EXERCISE INSTRUCTIONS -
Rename "column header" to "column heading" in the records, starting with the line that contains "Screen dimensions: 563x374" and going on through the end of the records, and change nothing else. Return only those lines, without the pictures.
----- RECORDS SUPPLIED
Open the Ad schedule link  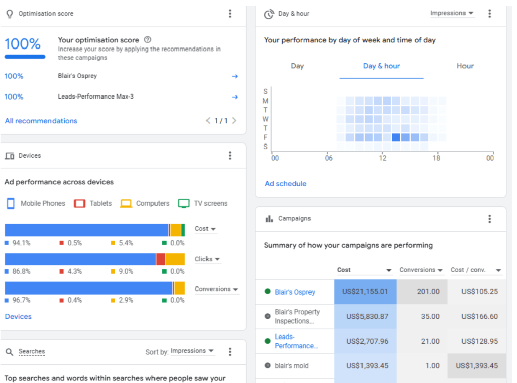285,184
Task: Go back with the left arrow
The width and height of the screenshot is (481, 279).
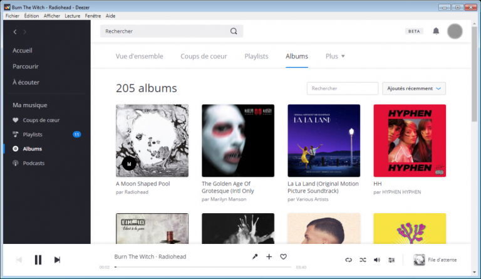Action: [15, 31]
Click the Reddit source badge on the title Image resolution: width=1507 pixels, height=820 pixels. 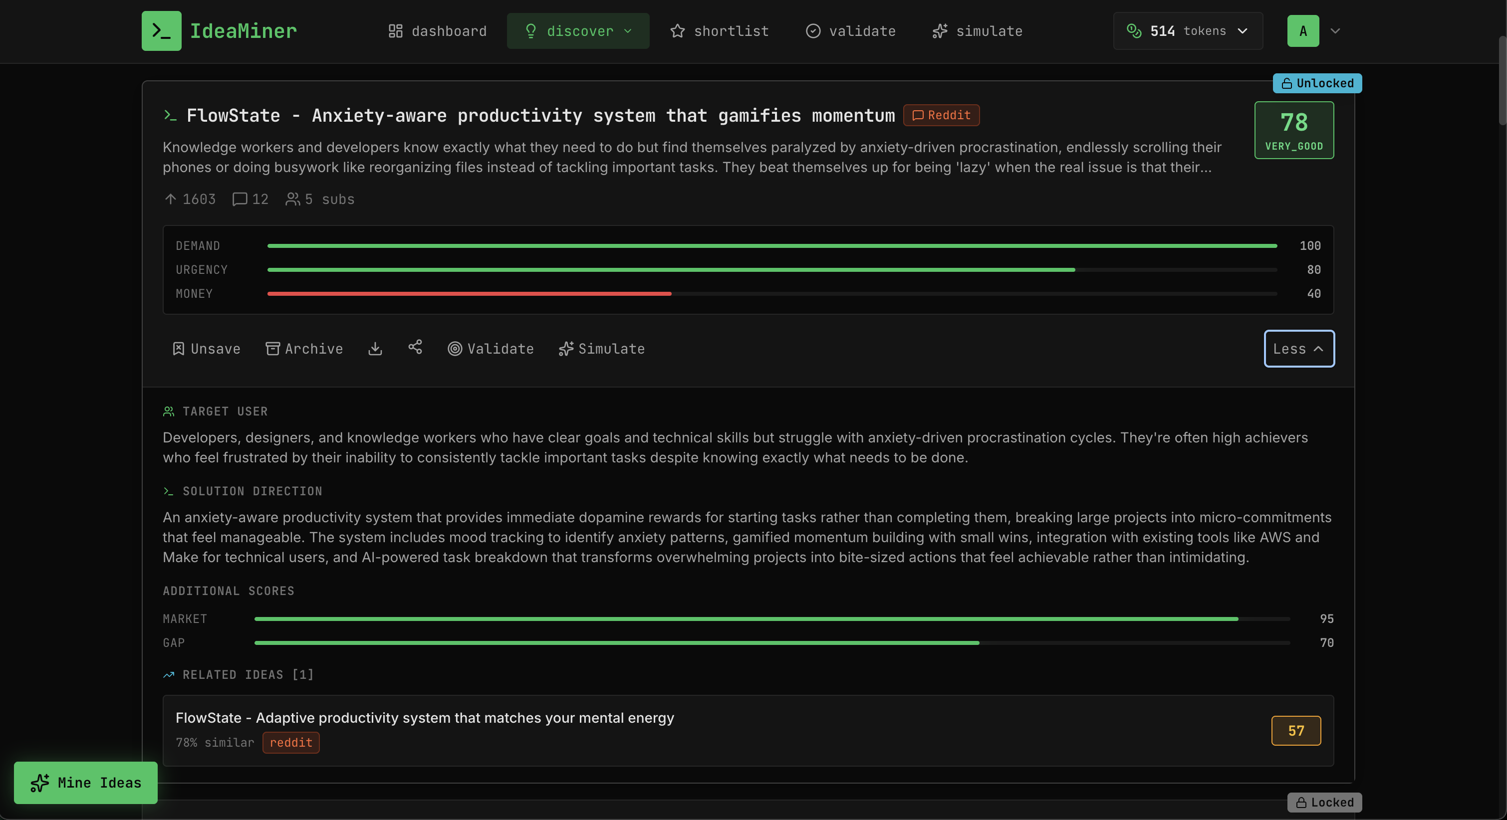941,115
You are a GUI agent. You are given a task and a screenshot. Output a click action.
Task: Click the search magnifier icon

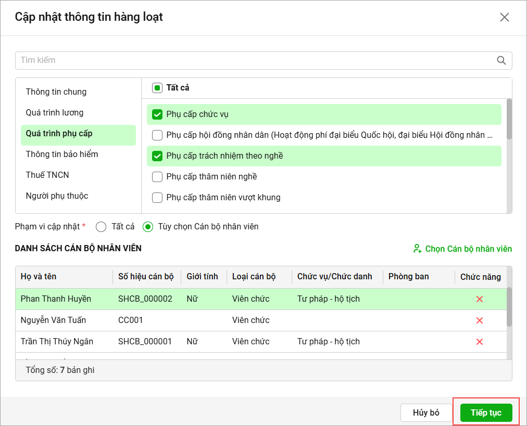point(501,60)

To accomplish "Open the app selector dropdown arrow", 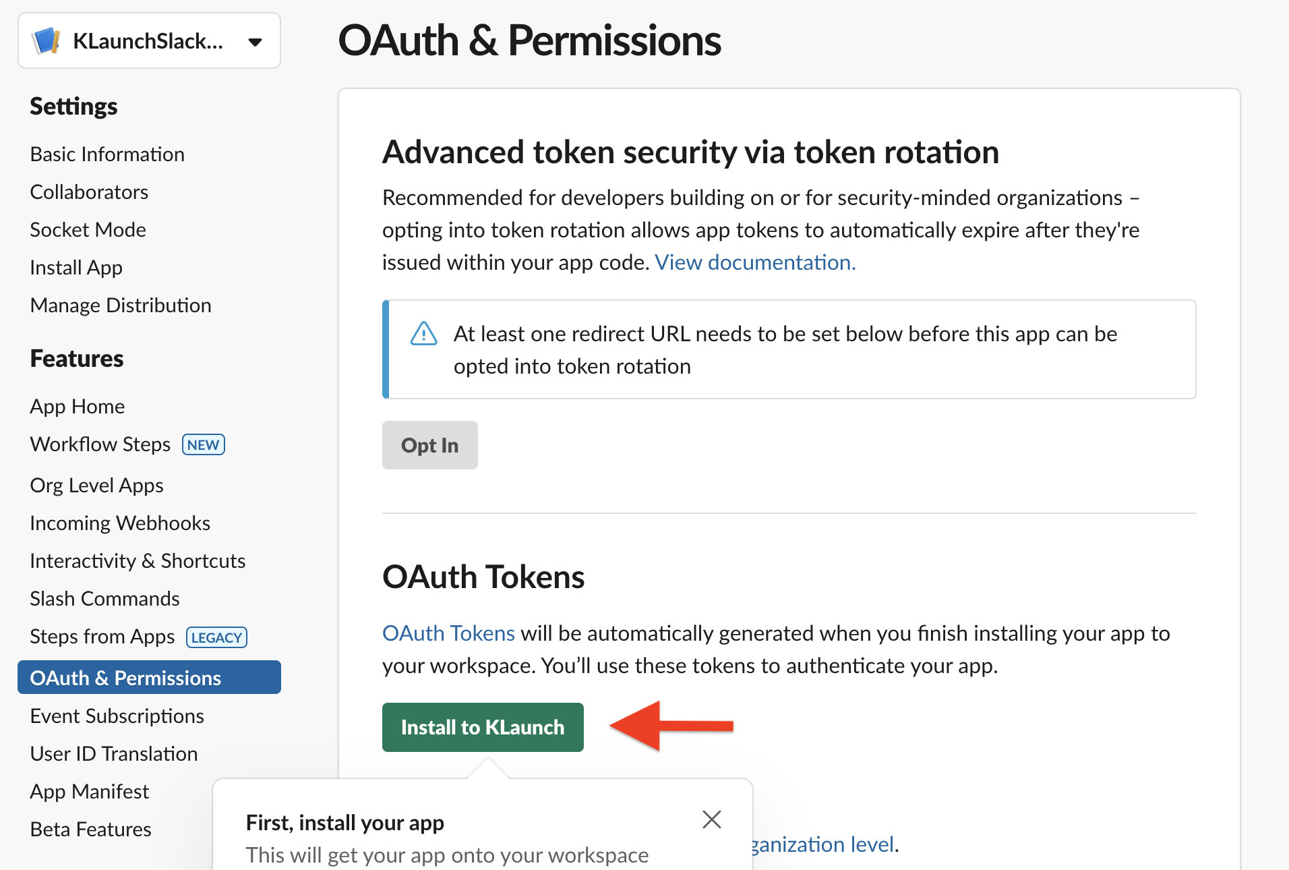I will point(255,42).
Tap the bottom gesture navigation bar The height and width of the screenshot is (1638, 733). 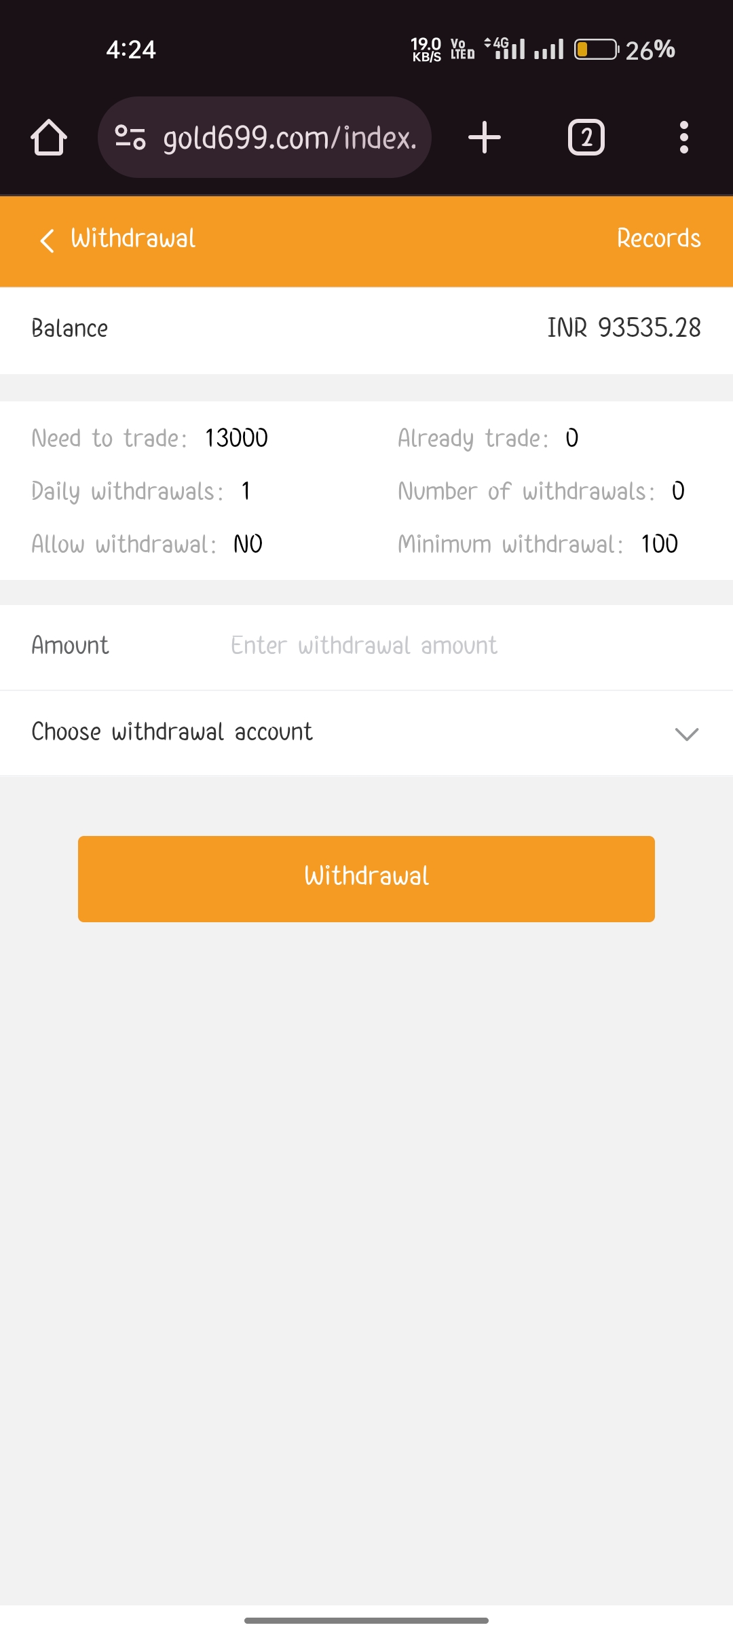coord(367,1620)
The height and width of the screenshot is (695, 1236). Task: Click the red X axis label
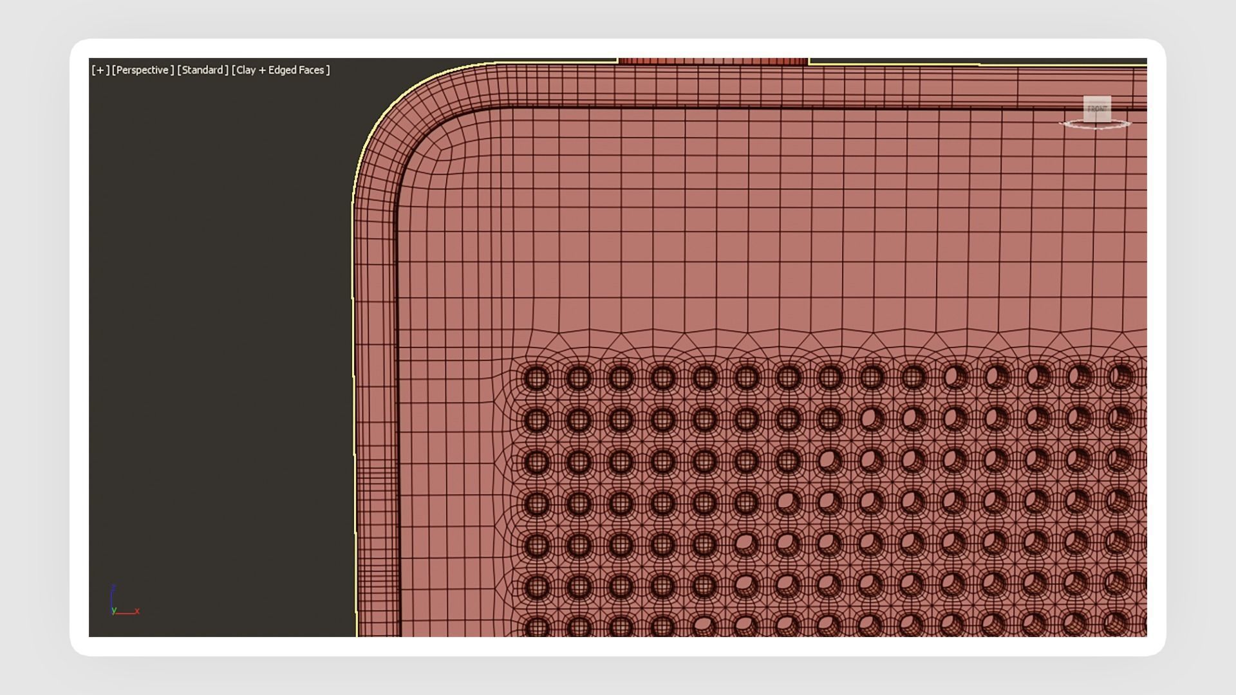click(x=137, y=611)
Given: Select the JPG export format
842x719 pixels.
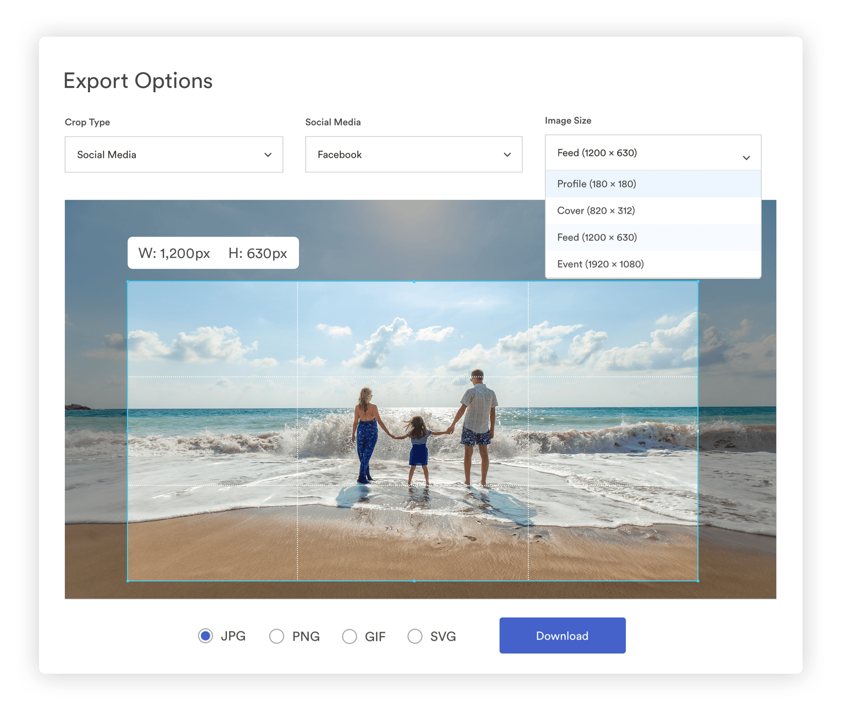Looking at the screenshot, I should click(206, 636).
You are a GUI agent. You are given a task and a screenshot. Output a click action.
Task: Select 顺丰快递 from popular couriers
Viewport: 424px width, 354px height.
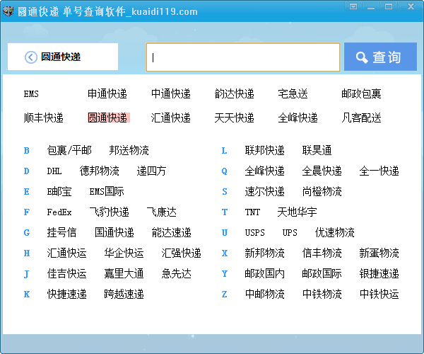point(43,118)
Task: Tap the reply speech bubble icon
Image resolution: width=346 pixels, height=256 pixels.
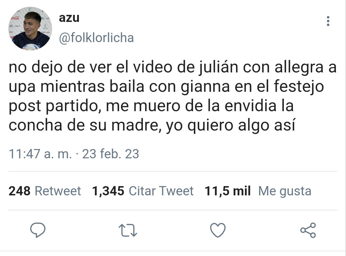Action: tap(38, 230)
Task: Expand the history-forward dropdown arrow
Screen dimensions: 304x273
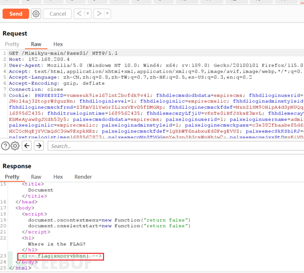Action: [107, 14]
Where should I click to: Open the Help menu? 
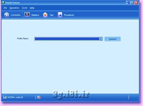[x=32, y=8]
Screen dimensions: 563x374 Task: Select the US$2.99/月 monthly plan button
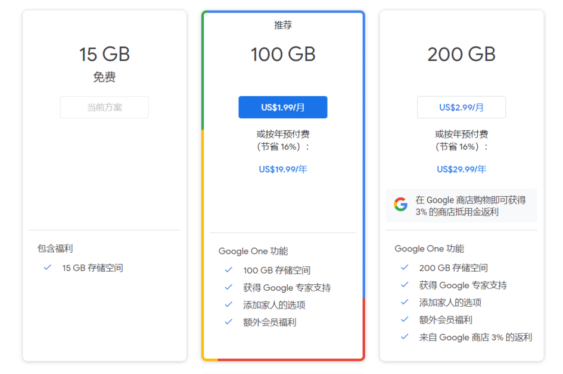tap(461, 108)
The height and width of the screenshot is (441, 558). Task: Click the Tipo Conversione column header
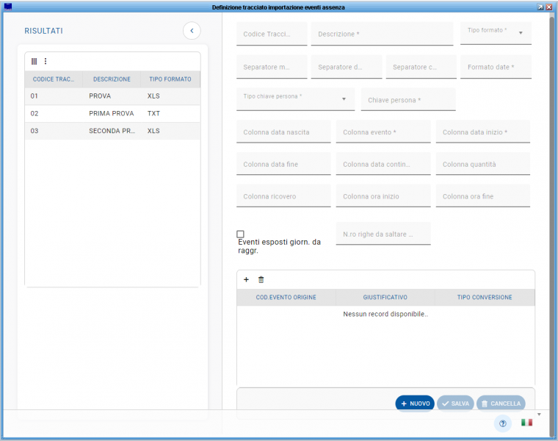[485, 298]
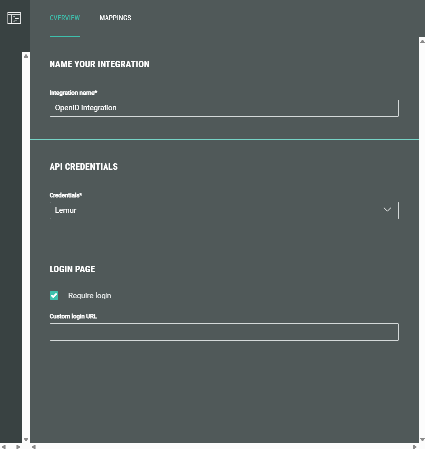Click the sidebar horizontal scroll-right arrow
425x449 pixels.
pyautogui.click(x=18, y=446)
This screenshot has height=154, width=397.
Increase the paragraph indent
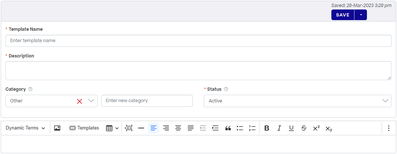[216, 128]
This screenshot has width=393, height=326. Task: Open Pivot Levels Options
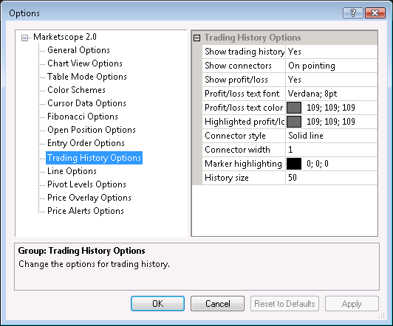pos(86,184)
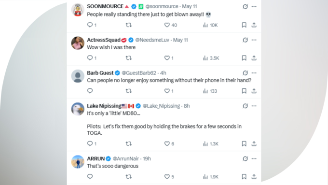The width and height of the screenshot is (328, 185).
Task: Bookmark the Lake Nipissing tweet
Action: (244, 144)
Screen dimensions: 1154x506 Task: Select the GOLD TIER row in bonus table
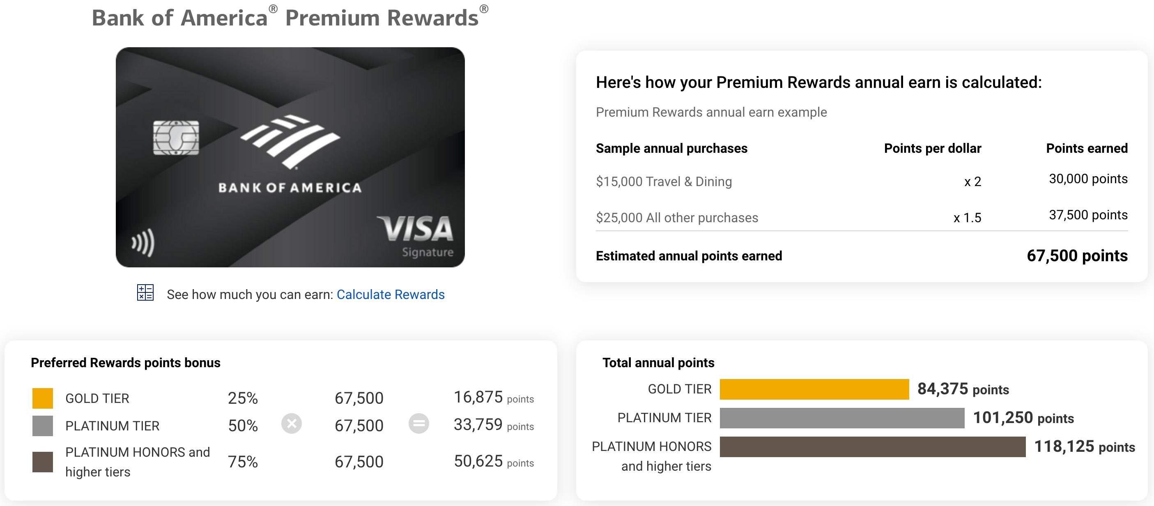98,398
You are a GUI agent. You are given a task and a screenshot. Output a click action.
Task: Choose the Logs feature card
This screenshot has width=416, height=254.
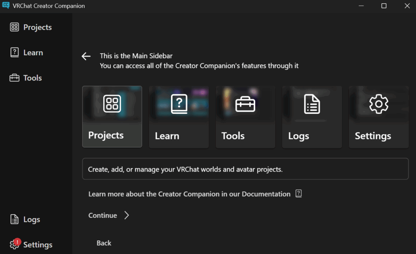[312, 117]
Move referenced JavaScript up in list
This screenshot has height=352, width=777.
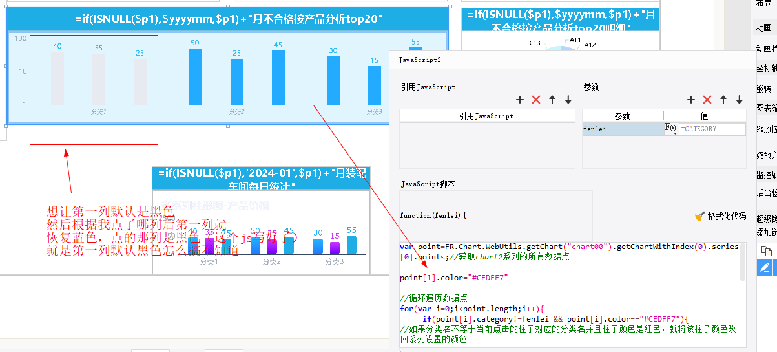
----------
THE REPLY -
Screen dimensions: 563x374 Task: Select the US$2.99/月 monthly plan button
tap(461, 108)
The height and width of the screenshot is (441, 558). Task: Click the Tipo Conversione column heading
[485, 298]
Click the sidebar horizontal scroll-right arrow
425x449 pixels.
pyautogui.click(x=18, y=446)
This screenshot has height=154, width=397.
Increase the paragraph indent
[216, 128]
This screenshot has width=393, height=326. Task: Open Pivot Levels Options
pos(86,184)
The width and height of the screenshot is (328, 185).
Task: Bookmark the Lake Nipissing tweet
Action: (244, 144)
Screen dimensions: 1154x506 Task: Select the GOLD TIER row in bonus table
98,398
You are a GUI agent. You are given a task and a screenshot. Output a click action.
Task: Choose the Logs feature card
This screenshot has width=416, height=254.
[312, 117]
Move referenced JavaScript up in list
This screenshot has height=352, width=777.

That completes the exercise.